To Vern Humphry, I would like to get in touch with Lt Randy Ellis, he was there and gone by the time I volunteered. The Lt during my time was Jack Flowers included in the book "Tunnels of Cu Chi"

Wes Janson
April 30, 2008, 05:45 PM
I could be wrong here, but I seem to recall an ATF ruling or release or something a while back that stated that individual cartridges such as the ones used in the tunnels, were each themselves to be considered an NFA silencer, subject to the usual regulations.

Kinda curious as to whether that means one could reload and reuse the same "silencer" over and over without re-submitting the paperwork. You'd only have to spend $1200 in taxes to load up an entire cylinder.

Vern Humphrey
April 30, 2008, 07:33 PM
Randy and I were both stationed at the Army Traning Support Center at Fort Eustis, VA in the early '80s -- I haven't seen him more than a few times since then, and have no current address for him.

Grandpa Shooter
April 30, 2008, 09:18 PM
Just want to thank my brothers in arms for their service.
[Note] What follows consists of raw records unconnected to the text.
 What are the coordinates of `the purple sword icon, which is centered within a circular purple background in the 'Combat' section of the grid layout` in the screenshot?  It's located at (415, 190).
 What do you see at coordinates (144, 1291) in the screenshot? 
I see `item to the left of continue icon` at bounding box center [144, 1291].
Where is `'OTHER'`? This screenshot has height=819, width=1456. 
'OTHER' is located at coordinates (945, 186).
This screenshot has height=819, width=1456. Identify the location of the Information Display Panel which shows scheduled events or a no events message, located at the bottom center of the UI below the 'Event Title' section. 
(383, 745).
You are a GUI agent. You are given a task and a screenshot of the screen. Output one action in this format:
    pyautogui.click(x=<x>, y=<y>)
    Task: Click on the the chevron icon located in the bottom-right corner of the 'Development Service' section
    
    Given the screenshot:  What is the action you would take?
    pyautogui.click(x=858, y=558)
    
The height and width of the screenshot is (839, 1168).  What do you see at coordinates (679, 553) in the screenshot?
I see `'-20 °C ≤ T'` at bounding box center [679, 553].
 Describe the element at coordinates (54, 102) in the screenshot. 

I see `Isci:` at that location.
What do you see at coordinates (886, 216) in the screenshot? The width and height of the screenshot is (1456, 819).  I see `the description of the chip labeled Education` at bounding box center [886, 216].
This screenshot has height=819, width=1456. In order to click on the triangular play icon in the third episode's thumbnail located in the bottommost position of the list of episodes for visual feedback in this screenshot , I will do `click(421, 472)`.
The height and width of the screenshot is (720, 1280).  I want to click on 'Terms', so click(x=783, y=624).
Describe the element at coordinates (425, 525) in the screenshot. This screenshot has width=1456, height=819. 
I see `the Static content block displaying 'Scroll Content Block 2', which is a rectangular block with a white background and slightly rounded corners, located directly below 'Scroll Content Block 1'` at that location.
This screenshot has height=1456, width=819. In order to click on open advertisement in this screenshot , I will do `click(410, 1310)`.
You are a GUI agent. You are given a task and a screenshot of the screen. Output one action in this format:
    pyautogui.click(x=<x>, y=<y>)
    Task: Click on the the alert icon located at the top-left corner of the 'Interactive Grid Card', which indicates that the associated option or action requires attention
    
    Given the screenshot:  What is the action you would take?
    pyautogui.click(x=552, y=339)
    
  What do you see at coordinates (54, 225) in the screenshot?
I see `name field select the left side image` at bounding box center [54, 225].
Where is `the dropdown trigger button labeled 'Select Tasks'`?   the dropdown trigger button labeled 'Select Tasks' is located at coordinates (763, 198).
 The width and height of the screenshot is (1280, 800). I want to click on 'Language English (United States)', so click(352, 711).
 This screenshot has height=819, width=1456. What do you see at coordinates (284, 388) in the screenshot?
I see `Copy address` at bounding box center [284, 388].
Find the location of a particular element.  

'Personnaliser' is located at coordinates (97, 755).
I spent my time in the Delta trying to clear the canals and backwaters from a Monitor. Biggest damn floating firebase we had back then that could pentrate any real distance back country.

The tough part was going in to pick up survivors of special units.

Thanks from another old war dog.

Vern Humphrey
April 30, 2008, 09:20 PM
Here's to absent comrades.

oneshooter
April 30, 2008, 10:36 PM
We managed to "liberate" a Mac10 w/can from a jeep. After the fuss died down (about 2 weeks IIRC, Gunny was not happy) it was used by our "rats" with good effect!!:evil::D

Oneshooter
Livin in Texas

Sans Authoritas
April 30, 2008, 10:54 PM
Here's a link with a modified photo and a description of how it worked.

http://world.guns.ru/handguns/hg213-e.htm

-Sans Authoritas

SDC
May 1, 2008, 09:10 AM
Here is also a photograph of AAI's "silent shotshell" (fired and unfired), that worked roughly the same way that the QSPR did; a folded metal membrane inside the shell keeps the propellant gases inside the shell when it is fired, but the payload is given enough of a boost that it's still lethal at normal gunfight ranges. Unlike the QSPR rounds, these would cycle through any ordinary 12-gauge pump-action shotgun.